Extracted data entries

## BEGIN

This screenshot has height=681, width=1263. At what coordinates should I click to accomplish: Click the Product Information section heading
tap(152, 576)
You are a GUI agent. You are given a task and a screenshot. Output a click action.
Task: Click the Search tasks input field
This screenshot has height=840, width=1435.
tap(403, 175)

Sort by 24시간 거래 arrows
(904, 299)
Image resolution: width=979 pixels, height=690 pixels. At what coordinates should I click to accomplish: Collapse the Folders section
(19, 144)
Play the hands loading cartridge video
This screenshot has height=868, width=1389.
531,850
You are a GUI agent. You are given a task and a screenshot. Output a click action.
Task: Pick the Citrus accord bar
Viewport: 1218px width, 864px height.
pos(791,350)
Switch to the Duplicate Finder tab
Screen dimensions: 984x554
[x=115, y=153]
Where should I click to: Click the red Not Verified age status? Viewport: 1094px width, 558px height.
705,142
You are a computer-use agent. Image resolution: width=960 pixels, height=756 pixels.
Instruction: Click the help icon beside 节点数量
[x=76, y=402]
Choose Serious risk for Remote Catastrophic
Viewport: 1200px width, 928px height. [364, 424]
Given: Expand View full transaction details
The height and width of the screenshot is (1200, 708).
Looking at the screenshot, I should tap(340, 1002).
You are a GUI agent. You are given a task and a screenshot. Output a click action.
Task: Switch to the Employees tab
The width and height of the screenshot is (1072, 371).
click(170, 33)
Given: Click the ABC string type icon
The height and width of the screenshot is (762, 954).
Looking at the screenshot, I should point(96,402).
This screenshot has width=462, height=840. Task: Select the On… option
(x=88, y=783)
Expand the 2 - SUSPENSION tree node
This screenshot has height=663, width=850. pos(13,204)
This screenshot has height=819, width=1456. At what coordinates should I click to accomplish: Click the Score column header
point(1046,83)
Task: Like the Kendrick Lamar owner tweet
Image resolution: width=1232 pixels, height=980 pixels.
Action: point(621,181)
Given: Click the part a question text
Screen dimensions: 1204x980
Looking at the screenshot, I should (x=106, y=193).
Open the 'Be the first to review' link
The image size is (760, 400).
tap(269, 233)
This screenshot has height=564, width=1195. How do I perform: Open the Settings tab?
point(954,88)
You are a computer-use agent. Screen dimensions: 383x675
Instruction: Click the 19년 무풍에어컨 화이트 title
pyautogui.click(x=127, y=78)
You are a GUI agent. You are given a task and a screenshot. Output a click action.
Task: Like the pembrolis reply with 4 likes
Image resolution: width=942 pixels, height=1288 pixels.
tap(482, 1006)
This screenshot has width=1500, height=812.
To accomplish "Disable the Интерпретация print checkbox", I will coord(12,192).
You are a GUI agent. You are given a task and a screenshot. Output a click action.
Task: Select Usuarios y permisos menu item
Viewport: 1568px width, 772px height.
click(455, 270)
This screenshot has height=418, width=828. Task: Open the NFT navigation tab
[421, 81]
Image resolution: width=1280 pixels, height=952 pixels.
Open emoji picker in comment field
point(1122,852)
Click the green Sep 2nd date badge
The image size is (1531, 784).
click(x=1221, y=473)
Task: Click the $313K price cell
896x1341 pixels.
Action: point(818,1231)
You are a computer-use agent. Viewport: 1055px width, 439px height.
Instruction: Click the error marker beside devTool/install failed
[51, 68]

## END

_Given instruction_
Scale the entries from the start through the line containing "tap(152, 576)", and write out every line in that span again, including the requests. Multiply each click coordinate in the answers by 1.1 and round to whole numbers, with halves rounding up.

_Reply to the exercise_
This screenshot has height=681, width=1263. At what coordinates should I click to accomplish: Click the Product Information section heading
tap(167, 634)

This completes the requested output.